Environmental Impact

Fish health and welfare

Lerøy Seafood Group maintains a constant focus on fish health and controls fish health at its facilities. The main target for fish health and welfare is to increase fish survival rates from release to slaughter.

Target: Increase survival rate from release to slaughter

  • Survival rolling 12 months (GSI) 94.3%
  • KPI 4 Density max 25 kg/m3
  • Zero use of antibiotics 

The main target for fish health and welfare is to increase fish survival rates from release to slaughter. All employees involved in fish farming take part in training focusing on fish welfare. Fish welfare is developed and monitored by keeping use of medicines to a minimum, with careful assessment of use, using only approved medicines which have documented environmental impact in accordance with the requirements of SLV, monitoring and documenting tolerance, and following up biological feed factors.  

We cooperate locally, through zone cooperation, and nationally through various R&D projects and research environment for an even better fish health and fish welfare.

There is a major research project going on that have the intention og arrive at a definition for fish welfare that include physiological function, feelings and living conditions.

 

Cage density, i.e. how much space the fish have in the cages, also influences fish welfare.

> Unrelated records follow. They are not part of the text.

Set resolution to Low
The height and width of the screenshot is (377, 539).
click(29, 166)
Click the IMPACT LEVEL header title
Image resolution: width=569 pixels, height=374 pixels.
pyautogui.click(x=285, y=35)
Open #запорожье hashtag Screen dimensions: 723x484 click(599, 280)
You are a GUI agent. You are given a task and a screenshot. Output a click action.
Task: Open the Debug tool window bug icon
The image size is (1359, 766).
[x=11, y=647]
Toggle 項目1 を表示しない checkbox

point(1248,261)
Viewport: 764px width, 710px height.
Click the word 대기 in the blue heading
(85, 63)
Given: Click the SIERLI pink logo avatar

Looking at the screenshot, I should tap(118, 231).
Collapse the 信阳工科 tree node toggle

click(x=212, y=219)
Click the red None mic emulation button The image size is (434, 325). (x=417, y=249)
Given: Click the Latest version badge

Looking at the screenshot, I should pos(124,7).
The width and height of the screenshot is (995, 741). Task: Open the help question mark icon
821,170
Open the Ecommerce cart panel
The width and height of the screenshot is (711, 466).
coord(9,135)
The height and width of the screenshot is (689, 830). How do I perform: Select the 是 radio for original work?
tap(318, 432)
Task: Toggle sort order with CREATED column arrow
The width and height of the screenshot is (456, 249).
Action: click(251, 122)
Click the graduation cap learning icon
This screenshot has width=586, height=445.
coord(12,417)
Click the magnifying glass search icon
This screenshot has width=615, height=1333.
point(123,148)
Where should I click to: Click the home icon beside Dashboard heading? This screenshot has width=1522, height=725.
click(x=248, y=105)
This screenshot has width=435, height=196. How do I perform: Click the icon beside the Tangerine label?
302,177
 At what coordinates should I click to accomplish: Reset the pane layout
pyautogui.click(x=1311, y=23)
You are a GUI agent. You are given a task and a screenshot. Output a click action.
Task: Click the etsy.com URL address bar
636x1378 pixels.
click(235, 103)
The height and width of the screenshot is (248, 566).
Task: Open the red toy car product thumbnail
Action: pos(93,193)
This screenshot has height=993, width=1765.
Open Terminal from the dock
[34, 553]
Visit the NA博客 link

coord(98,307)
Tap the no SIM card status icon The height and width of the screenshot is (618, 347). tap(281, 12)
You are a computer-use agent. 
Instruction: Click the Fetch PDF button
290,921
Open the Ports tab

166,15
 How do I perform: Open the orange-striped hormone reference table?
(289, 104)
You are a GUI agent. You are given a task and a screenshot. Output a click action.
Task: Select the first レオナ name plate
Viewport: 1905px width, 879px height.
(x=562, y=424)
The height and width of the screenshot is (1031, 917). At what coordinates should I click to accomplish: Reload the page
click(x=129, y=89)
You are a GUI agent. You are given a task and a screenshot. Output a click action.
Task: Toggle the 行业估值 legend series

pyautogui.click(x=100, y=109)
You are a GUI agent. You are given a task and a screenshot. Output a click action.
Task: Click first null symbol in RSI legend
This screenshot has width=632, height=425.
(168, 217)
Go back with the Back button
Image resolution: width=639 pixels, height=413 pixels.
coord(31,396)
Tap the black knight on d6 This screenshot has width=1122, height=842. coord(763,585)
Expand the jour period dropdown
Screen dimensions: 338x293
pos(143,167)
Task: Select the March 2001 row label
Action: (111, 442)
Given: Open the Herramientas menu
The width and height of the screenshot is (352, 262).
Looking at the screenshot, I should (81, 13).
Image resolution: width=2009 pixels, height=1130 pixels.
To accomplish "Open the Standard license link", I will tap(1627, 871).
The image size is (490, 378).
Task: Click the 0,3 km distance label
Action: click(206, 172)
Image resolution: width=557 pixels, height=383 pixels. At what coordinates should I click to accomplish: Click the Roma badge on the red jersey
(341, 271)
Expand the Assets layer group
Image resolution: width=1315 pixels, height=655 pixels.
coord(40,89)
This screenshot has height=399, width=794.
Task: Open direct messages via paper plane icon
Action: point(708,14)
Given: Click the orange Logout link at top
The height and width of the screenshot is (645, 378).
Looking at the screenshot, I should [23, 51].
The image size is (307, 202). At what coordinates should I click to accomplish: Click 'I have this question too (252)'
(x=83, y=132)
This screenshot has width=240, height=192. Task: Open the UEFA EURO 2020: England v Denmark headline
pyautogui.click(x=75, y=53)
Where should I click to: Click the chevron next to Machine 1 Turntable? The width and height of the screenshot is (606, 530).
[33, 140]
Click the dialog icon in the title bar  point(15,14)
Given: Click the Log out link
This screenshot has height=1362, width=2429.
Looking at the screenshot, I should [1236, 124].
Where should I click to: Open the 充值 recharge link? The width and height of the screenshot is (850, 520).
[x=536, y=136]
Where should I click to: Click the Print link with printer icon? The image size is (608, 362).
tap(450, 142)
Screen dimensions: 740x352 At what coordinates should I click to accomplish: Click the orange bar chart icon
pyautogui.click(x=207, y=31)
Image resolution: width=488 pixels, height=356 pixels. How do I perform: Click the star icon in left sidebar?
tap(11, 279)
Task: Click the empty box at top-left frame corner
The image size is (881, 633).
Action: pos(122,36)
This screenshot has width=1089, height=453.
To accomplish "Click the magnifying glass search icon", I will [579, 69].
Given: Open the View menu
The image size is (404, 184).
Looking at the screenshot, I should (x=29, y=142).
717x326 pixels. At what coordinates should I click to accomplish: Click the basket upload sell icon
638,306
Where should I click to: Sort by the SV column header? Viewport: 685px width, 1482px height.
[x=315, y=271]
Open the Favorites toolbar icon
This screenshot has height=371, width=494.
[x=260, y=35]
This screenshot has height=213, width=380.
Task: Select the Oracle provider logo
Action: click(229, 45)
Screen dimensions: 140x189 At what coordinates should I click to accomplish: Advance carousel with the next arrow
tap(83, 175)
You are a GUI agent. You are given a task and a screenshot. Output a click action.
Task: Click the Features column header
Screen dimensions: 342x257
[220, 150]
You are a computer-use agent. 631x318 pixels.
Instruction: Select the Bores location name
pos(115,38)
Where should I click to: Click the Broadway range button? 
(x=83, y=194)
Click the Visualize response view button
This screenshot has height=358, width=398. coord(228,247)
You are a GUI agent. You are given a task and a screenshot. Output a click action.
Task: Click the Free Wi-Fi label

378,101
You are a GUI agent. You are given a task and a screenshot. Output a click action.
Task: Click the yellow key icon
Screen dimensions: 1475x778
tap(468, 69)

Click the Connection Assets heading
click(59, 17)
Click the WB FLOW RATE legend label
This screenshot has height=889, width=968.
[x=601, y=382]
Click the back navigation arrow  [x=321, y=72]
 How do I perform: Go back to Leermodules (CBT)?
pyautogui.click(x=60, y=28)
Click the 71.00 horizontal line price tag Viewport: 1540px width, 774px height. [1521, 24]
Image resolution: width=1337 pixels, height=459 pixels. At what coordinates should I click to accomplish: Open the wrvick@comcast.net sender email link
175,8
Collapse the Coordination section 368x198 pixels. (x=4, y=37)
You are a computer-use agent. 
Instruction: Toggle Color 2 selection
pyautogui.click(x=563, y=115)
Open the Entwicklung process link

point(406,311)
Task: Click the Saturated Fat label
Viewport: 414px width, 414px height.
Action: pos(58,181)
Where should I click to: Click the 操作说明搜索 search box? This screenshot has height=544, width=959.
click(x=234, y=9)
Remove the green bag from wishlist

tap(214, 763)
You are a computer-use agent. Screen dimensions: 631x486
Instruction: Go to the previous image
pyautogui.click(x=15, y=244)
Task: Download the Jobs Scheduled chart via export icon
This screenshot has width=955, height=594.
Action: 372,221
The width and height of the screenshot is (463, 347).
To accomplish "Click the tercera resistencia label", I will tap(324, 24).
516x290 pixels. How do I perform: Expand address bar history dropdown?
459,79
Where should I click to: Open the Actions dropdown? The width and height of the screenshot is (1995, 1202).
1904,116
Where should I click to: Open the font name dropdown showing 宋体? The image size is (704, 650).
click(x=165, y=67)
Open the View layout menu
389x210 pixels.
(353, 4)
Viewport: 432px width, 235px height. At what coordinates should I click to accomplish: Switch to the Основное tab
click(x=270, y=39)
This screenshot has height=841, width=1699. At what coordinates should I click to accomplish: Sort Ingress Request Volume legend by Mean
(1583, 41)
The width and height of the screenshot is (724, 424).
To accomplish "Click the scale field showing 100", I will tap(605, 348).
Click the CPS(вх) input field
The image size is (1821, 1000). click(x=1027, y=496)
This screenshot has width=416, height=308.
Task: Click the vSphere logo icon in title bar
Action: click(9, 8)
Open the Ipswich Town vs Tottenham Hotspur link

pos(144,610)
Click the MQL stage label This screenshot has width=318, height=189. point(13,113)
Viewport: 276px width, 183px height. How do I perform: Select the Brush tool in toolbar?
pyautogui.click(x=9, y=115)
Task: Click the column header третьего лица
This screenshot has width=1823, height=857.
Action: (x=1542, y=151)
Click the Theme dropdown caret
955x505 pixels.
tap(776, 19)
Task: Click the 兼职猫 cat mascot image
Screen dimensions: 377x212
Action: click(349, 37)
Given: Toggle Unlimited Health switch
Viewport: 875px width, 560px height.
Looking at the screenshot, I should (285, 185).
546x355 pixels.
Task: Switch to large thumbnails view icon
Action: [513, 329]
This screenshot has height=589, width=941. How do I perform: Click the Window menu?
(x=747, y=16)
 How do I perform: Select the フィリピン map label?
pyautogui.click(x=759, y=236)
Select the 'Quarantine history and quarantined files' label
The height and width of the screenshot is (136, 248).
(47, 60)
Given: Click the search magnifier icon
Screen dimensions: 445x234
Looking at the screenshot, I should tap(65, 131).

The maximum limit is 25 kg/m3 but the results for 2017 were far below this limit, indicating that the fish have plenty of space in the cages. Fish health and fish welfare are at the core of our operations as a producer of Atlantic salmon and rainbow trout. As such, we have both ethical and statutory obligations governed by Norwegian legislation. A healthy fish is also a good fish for production and a prerequisite for good financial results. There are therefore numerous incentives for putting fish health and fish welfare at the top of the agenda for fish-farming operations. In an effort to ensure that we continuously fulfil these obligations, the Group has chosen to invest substantial resources in preventive measures for fish health, and this is now a major part of the production strategy for the entire Group. At the end of 2017, the companies in the Lerøy Seafood Group had 16 employees who are fish health biologists/ veterinary surgeons, as well as buying in external fish health services. An interdisciplinary approach is required to solve the challenges related to fish health and to ensure that the correct and necessary preventive action is taken. The interaction between factors such as technology, the environment, fish disease, nutrition and production biology is part of the whole, and forms the basis for how we as a Group work with preventive fish health.

In a cage with fish there will be 97% water and 3% fish. 

BACTERIAL TREATMENTS

Salmon is by far the healthiest "farmed animal" among the species from which food is produced here in Norway. No antibiotics have been administered to fish in 2017. 

Lerøy Seafood Group's goal is not to use medicines. The Group will not use any kind of antibiotics unless necessary for fish welfare. Neither do we use anti-inflammatories, hormones or growth promotion treatments in our production.